Accurate evaluation of laryngeal dysfunction helps the weaning process and permits more options for verbal communication, which is important for intensive care patients [33]. Currently there is little guidance to direct staff on optimal management of tracheostomy [34] or dysphagia and some methods described by staff may put patients at increased risk of aspiration pneumonia, dehydration and mortality [35, 36]. This includes the use of thickened fluids for patients with dysphagia, on the premise that increased viscosity slows transit of the fluid allowing more time for a delayed swallow initiation to capture the bolus. In contrast, the key feature of dysphagia in CSCI patients is not delayed swallowing but ineffective pharyngeal squeeze [26] making thickened fluids unsuitable as they are more challenging to clear from the pharynx and can increase damage to lung mucosa due to aspiration [37]. Similarly, a reliance on the cough reflex to signify aspiration is problematic especially for patients with inflated tracheostomy cuffs [38] or absent cough ability due to impairment to the vagus nerve [39]. Instead, instrumental assessments, such as FEES or VFS are recommended to identify laryngeal impairments that are asymptomatic at bedside [3, 23, 24, 26, 40].

As with many surveys, there were limitations to using this method of evaluating current practice. Recruitment of multi-professional staff in specialised and non-specialised units relied on purposive and snowball sampling, making a response rate difficult to calculate. However, responses from staff at a large number of units across UK did reveal the widespread transfer of SCI patients from trauma units to non-specialised units, which does not fulfil the national service specification for acute SCI management and this would benefit from further investigation and analysis of the national database. Sample sizes for each group varied considerably making statistical comparisons inappropriate, instead the results provide qualitative data and insight into current practices, which have not previously been identified. Some professional groups were less well represented and staff reported that they had little disease-specific training and expertise with this patient group, despite having to deliver care. This may have had an impact on the survey completion rate with a loss of just over a third (35%) of respondents. A follow-up study may consider profession specific questionnaires or interviews, to explore practices in more detail.

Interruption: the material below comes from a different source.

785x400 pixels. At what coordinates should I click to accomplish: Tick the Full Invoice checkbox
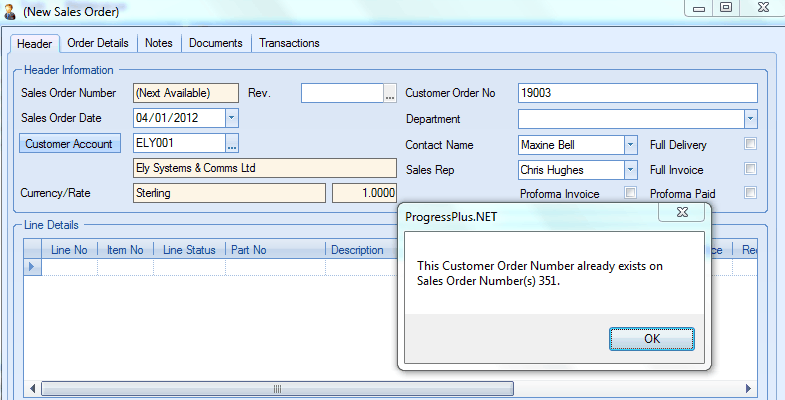click(750, 169)
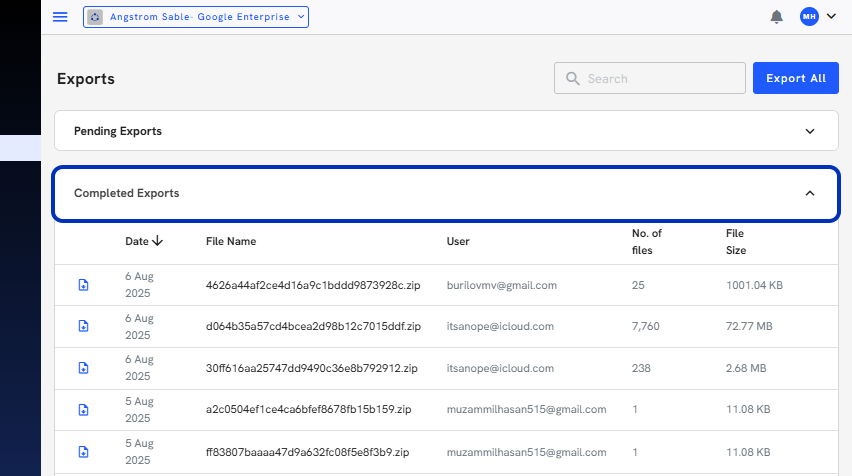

The incidence of CSCI are increasing nationally [1, 41] and are often associated with respiratory dysfunction and oropharyngeal dysphagia [42]. With limited bed availability in specialised units in UK, these patients remain in non-specialised units for management of these impairments. This survey highlighted variations in clinical practice in the absence of national guidance, which have an impact on clinical outcomes. With no plans to increase respiratory bed capacity in specialised units, clinical guidance is required to support multi-disciplinary teams to deliver safe and consistent care. Further research is needed to capture the clinical outcomes for CSCI patients managed in specialised and non-specialised units.

Disclaimer

This paper presents independent research funded by the National Institute for Health Research (NIHR) and Health Education England. The views expressed are those of the authors and not necessarily those of the NHS, the NIHR or the Department of Health and Social Care.